Lord Adonis
Main Page: Lord Adonis (Labour - Life peer)Department Debates - View all Lord Adonis's debates with the Cabinet Office
(5 years, 10 months ago)
Lords ChamberMy Lords, I strongly support the proposal of my noble friend Lord Foulkes for a constitutional convention. I am not instinctively in favour of royal commission-type arrangements. I tend to take the view of Harold Wilson that royal commissions take minutes and last years. However, on something as profound as major constitutional change—including the replacement of this House with a federal senate on the lines set out by the noble Lord, Lord Owen, of an equivalent to the Bundesrat, which I agree could be a model for the reform of this House and the wider reform of the United Kingdom—I do not think it will be possible to get to that kind of arrangement without a constitutional convention.
I pay tribute to my noble friend and the many others who made a success of the Scottish Constitutional Convention in the 1990s. This, without doubt, paved the way for the Scottish and Welsh devolution settlements and rescued us from the bitterly divisive and partisan state that the devolution debate had got into in the 1970s and 1980s. It created a consensus and, although it did not at the time include the Conservative Party, as my noble friend said, many Conservatives were sympathetic. Indeed, historically, the Conservative Party got to devolution in Scotland first with Alec Douglas-Home and his commission going back to the 1970s. It created a consensus which meant that the new Scottish Parliament arrangements bedded down quickly. So I am sympathetic to it.

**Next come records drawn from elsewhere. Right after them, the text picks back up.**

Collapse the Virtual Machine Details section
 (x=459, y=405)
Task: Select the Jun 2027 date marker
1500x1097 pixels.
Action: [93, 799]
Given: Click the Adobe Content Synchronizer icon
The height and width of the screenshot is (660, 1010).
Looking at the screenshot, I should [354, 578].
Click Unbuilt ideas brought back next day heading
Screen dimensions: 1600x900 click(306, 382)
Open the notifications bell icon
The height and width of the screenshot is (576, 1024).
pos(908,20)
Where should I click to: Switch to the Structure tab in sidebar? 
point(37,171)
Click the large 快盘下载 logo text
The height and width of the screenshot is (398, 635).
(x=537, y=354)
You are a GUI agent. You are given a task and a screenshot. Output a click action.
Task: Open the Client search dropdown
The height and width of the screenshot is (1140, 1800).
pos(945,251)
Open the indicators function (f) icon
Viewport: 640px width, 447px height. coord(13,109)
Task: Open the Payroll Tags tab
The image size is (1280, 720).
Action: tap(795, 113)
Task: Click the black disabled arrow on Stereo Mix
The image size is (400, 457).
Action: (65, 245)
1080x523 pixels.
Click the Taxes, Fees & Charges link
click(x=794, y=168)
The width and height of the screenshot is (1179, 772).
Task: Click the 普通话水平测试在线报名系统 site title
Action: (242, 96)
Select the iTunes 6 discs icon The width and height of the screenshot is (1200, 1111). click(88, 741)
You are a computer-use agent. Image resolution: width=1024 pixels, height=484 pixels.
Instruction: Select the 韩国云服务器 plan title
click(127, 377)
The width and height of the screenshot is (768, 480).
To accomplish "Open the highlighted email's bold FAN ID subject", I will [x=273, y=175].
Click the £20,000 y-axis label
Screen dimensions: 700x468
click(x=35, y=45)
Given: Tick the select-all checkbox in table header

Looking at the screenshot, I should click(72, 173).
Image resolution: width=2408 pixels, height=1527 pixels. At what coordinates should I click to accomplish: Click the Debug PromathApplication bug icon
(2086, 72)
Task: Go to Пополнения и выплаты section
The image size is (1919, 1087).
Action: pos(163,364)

I absolutely agree that the position of the Labour Party in opposition gives us a golden opportunity to take the lead while the Government obsess over Brexit. I believe that Brexit will no longer happen—that we will have a referendum and it will be ended. However, whether or not that is the case, we will have to move on to the reform of the constitution of the United Kingdom—not least because of the issues that Brexit has raised and which, to some extent, led to Brexit—because of the great sense of alienation in the Midlands and the north of England, which have not benefited from substantial devolution.
I wish to make two comments on the work of the convention and the form its proposals might take. My noble friend and others said that there has not been substantial devolution in England, but that is not true of London. The four great constitutional reforms affecting the United Kingdom which the Labour Government, of which we were proud to be members, carried through were the Northern Ireland Good Friday agreement, the National Assembly of Wales, the Parliament of Scotland and, crucially, the establishment of the Mayor and the Assembly for London. In their own way, all four of those reforms have been successful—not least the creation of the Mayor and the Assembly for London. The test of any institution is: if it did not exist, would you recreate it? If your Lordships’ House did not exist, I am not sure that anyone would recreate it, but I am absolutely sure that if there was not a Mayor of London, we would definitely seek to put one in place, together with accountability arrangements such as the Assembly. The other test of a machine is the work that it does. If one looks at what has been accomplished by the three Mayors of London since the office was established in 2000, it has been an outstanding success. I take a particular interest in infrastructure and I emphasise that the renovation of London’s transport infrastructure would not have taken place with anything like the degree of investment and efficiency if it were not for the Mayor of London.
Earlier at Question Time we debated the regrettable cost overruns of Crossrail. Crossrail will open and will represent a dramatic transformation of London’s public transport capacity, but it would not exist at all but for the Mayor of London. It is not just about the political authority of the mayor but also, crucially, the mayor’s tax-raising powers, including the ability to raise a supplementary business rate which two successive mayors, Ken Livingstone and Boris Johnson, persuaded the London business community to sign up to because they were so desperate to have a credible scheme for improving London’s public transport capacity. The mayor put forward a plan for which he managed to gain consent from the Labour Government and then the subsequent coalition Government. There was a strong belief on the part of the London business community that the project would be delivered that led to it being advanced. The same is true of the congestion charge in London, which would not conceivably have happened without a mayor, and the doubling of the rate of investment in London’s public transport.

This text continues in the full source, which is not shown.